Emily Levy: So is this something that you’re hoping people will send to candidates they support specifically?

April Smith: I’m guessing that’s how they’ll use it, but it can be used for anyone. I think any candidate deserves to have their votes accurately counted and their voters deserve to have their votes accurately counted.

Emily Levy: Well, I am thrilled that you’re doing this project and I have to just admit that I’m having a little bit of a visceral reaction to hearing the way that you’re talking about it, which I know is how candidates tend to talk about elections. Like, “my voters” and “my election” and “counting my votes,” but really the election belongs to the people, not the candidates, and the votes belong to us and not the candidates. I know it’s fine that you’re talking about it that way. I’m not at all trying to criticize you. I just feel like it’s important to make the point that it’s a false frame for the election to talk about it belonging to candidates, and yet that is a lot how the laws are written. In fact, if I’m not mistaken, one of the reasons you’re doing this is that there are some kinds of election challenges in some places that only candidates have legal standing to file because the election is thought of as belonging to them.

April Smith: Yeah. Each state is so individual and that’s part of what makes this complicated to try and capture and catalog all the different combinations and permutations that govern this process of audits and recounts. So one of the things I say in my letter is to please check the rules and regulations around those things and be prepared in advance and decide how you want to check and audit your… Protect your own election, how you decide you want to do that, within the confines of the laws in your particular state. I agree that elections belong to everyone, not just the candidate. I wanted to make the point to the candidates that they have standing that the voters don’t in that they can decide that their election contest is complete maybe before they should. I am urging them to please wait until the votes are counted, especially now with a lot of absentee voting happening and counting happening afterwards, after election day. So please let’s have all the evidence come through before you decide you want to end your campaign.

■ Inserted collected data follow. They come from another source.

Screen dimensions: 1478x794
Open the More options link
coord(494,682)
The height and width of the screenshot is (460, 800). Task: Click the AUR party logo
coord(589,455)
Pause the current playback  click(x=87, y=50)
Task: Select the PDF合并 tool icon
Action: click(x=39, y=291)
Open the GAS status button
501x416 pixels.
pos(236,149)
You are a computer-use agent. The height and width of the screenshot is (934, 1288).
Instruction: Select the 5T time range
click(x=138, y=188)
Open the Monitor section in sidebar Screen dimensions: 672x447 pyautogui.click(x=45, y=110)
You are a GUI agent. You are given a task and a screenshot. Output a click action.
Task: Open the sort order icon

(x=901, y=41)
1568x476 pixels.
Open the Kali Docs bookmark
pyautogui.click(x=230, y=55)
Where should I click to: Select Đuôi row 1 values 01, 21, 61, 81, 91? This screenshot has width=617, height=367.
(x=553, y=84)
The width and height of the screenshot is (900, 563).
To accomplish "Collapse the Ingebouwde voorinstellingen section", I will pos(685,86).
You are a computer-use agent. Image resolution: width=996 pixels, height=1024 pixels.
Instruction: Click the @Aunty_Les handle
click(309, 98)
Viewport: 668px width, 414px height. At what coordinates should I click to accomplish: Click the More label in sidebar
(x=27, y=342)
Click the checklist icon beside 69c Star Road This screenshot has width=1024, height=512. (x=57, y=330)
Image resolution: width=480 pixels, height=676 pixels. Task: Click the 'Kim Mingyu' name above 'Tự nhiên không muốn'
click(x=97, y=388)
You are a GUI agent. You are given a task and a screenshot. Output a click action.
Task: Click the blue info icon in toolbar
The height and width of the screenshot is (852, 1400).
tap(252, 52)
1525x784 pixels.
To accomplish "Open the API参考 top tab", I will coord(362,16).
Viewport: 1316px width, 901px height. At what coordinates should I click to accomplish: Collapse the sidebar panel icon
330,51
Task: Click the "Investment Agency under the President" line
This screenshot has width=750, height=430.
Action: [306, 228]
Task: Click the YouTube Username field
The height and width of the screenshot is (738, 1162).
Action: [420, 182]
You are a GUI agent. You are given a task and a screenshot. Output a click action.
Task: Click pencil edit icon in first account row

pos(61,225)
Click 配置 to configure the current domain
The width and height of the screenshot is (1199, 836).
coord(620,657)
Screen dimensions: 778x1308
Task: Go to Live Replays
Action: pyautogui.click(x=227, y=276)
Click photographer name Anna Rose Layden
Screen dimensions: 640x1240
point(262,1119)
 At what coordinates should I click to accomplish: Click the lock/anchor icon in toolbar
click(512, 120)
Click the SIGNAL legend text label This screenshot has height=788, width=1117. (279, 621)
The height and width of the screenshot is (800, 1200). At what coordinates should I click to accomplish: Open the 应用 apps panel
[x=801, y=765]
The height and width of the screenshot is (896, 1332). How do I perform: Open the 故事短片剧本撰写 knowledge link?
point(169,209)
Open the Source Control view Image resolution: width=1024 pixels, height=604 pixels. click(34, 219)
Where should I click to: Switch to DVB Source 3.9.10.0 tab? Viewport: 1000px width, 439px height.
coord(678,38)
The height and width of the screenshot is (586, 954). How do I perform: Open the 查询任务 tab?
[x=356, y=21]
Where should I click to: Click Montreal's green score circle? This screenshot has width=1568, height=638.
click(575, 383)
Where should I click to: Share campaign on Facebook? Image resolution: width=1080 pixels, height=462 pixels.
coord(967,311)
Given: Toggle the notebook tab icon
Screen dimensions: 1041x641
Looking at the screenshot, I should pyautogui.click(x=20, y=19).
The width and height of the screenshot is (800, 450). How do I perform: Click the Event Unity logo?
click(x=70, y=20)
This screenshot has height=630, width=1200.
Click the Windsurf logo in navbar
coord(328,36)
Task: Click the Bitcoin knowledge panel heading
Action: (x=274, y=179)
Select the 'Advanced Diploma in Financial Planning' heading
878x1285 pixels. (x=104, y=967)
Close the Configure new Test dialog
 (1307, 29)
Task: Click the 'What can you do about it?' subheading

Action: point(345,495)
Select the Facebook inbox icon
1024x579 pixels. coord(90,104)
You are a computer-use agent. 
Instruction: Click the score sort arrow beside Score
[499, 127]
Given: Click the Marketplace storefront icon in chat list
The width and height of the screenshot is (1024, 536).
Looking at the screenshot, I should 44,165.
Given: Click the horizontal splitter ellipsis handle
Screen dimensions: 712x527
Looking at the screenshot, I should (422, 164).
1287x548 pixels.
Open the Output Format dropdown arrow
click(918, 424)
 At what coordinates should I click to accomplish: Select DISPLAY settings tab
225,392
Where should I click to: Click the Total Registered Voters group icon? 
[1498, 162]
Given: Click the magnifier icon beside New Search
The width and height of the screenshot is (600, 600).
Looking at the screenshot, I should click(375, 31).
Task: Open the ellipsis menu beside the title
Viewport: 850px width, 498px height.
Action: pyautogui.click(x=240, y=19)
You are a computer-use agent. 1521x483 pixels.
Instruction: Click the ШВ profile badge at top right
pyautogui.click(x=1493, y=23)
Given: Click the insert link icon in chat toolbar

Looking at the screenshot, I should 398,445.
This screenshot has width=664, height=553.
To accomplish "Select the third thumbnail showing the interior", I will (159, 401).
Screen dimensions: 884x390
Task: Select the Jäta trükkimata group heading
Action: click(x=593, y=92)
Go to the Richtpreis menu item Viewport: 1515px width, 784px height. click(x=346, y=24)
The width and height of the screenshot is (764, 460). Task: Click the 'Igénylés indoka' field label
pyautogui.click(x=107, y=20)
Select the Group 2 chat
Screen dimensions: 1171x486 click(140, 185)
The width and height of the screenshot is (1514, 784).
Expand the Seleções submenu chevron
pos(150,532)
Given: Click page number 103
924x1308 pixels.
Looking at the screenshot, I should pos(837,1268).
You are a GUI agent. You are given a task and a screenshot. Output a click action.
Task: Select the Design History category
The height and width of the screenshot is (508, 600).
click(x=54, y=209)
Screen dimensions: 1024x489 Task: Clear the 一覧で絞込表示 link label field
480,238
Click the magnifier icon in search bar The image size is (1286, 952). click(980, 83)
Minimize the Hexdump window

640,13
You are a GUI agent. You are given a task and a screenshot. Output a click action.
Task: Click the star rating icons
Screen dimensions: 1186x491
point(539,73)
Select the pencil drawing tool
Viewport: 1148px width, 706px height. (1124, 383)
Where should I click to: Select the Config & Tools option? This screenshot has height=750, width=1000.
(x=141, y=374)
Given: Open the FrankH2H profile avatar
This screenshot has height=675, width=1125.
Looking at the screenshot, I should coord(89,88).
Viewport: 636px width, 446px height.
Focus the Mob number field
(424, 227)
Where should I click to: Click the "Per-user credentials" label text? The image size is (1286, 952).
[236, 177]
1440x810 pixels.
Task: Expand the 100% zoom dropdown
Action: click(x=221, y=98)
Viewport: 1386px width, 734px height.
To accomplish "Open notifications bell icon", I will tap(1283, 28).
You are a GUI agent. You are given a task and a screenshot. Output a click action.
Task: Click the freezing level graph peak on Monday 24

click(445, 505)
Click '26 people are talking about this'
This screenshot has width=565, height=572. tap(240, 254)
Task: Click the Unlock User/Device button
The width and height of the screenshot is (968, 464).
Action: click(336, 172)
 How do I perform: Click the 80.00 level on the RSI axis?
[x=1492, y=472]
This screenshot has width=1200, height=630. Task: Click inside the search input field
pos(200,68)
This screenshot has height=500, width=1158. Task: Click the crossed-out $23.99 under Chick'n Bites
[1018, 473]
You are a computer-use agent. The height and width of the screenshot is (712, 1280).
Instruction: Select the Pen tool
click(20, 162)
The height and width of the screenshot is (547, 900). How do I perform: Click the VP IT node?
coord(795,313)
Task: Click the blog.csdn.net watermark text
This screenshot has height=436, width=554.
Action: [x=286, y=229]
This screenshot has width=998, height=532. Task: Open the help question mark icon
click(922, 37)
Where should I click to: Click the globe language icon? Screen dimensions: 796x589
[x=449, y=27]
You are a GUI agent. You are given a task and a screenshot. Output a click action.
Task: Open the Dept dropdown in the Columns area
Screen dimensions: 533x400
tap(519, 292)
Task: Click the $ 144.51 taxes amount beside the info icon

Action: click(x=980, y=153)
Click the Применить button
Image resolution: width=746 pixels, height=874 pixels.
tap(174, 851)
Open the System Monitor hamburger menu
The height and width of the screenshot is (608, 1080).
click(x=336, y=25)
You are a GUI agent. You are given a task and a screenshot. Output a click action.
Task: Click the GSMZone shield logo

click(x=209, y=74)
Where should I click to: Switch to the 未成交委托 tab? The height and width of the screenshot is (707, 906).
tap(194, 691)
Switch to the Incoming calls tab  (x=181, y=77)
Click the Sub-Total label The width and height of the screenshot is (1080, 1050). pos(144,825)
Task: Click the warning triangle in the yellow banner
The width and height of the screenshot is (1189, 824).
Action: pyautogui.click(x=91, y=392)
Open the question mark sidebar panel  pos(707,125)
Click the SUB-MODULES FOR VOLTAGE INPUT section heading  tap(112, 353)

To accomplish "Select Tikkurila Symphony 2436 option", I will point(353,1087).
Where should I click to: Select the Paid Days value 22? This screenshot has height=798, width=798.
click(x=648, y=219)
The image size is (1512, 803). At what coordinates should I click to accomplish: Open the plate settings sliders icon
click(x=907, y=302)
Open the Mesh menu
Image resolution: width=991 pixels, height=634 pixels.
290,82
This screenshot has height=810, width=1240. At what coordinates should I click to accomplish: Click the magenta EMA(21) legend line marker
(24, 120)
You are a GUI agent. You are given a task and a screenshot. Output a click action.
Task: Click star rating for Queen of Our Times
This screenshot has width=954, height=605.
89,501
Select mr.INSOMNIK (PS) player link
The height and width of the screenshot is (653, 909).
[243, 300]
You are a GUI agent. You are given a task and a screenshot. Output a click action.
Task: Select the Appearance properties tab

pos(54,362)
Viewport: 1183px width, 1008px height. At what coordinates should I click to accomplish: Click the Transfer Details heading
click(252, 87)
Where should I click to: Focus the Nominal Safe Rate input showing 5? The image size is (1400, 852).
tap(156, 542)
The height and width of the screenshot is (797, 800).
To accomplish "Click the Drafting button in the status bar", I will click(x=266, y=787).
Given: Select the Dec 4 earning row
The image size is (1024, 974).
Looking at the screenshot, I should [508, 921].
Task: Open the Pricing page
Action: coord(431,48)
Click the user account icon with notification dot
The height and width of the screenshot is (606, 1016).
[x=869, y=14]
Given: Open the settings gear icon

Emily Levy: So we have in this election, particularly in the presidential election this year, one of the two major party candidates, Trump, has said that he will not necessarily trust the results when they come in. We have the other major party saying, and I haven’t heard specifically if it’s Biden, the candidate for president saying this, but voices in the party saying we absolutely have to trust the results. Scrutineers is a nonpartisan organization and I don’t see this project that you’re doing as partisan at all, but I’d like to hear your thoughts about that and those different positions that are being taken and how it fits in with what you’re trying to communicate.

April Smith: I’m trying to communicate that within the confines of the laws, we should verify our election. So if there’s an opportunity, whatever the auditing rules are, let’s use those. If there are recounts that are called for, states often have certain margins that they’re automatically triggered, let’s use those. So I’m trying to emphasize the verification of it and let’s have an evidence-based election with-

Emily Levy: Well, that’s downright radical.

April Smith: … with an outcome that we can feel comfortable with, that was checked beyond just trusting the electronics that count and in many cases capture our votes.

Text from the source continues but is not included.